Harborview Go operates out of a takeout window inside 4 Embarcadero Center, tucked into the retail corridor alongside Lydia's Flowers and Rosalind Coffee. For workers at the Ferry Building who want a quick plate lunch — chow mein, orange chicken, potstickers — it is the closest option in that format. It is not cheap, but it is fast and it is there.

The stronger answer, according to regulars on r/AskSF, is to walk ten to fifteen minutes into Chinatown. Stockton Street between Broadway and Pacific has several steam-table and plate-lunch operations — Wing Sing Dim Sum is the most cited — where a single-entree or three-item box runs cheaper and the volume is higher. The California Cable Car or the 1-California bus covers the distance if you don't want to walk.

For something farther afield but well-regarded, Emperor's Kitchen at Larkin and Turk comes up repeatedly: cheap, big portions, the Chinese-American format the original post was describing. That puts it in the Tenderloin, a different errand than a lunch break from the Embarcadero.

77 Chinese & Vietnamese Cuisine also gets mentions from regulars, though without a specific address in the thread.
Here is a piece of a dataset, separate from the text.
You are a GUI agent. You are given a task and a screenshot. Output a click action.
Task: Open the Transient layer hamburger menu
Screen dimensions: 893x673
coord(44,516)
What this cluster of recommendations reflects is a real gap: the blocks immediately around the Ferry Building and Embarcadero Center run toward expense-account lunch options, and the affordable, counter-service Chinese-American spots are concentrated in Chinatown and the Tenderloin. Harborview Go fills a specific logistical need, but for the food the original poster described at the price point they probably had in mind, the walk to Stockton Street is the practical answer.